State trooper David Peters says this is a case of criminal mischief and can result in a fine or a misdemeanor charge depending on the amount of damage.

“Had the window been smashed and the paintball came through — if it was something other than a paintball that could have endangered the victim in the house — you could put a charge of reckless endangerment out there.” 

Smith-Henninger installed cameras outside her home after the paintball shots were fired. She had a Hillary sign up in 2016. She got some yells out the window but nothing more. She didn’t think this would happen in her small community outside of Palmerton.

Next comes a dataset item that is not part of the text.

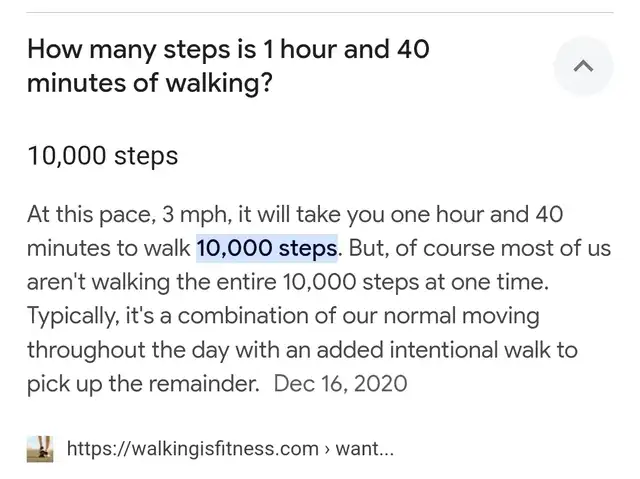
Task: Click the large "10,000 steps" answer heading
Action: [x=103, y=156]
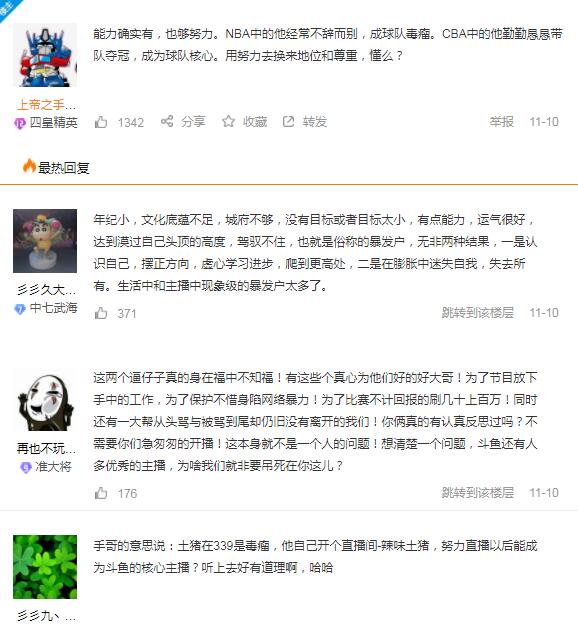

“It’s gotten to the point where now I am actually considering where do we sit on the couch, should I move it away from the window? The fact that I actually have to think about that because my neighbors, people in my community, have chosen rather than dare allow someone to express a different opinion from them, they have to violently attack.”

Police say sign-stealing and vandalism occur every election season. Over the weekend, part of the Carbon County “Trump Train” — a caravan of vehicles — fell victim, too. The Times News reported police are investigating after a vehicle’s tires were slashed.

Trooper Peters says state police are keeping a close watch on everything that’s going on.

“Polling stations, rallies, crowds, anything that’s bringing a large number of people in the public, especially during COVID; understanding the mitigation guidelines in place for rallies. And then things that are going on, the contentions that people have on each side, hopefully we can keep them peaceful,” he said.

With heightened partisanship amid the pandemic and civil unrest, and the election just hours away, Peters says state police won’t be letting their guard down.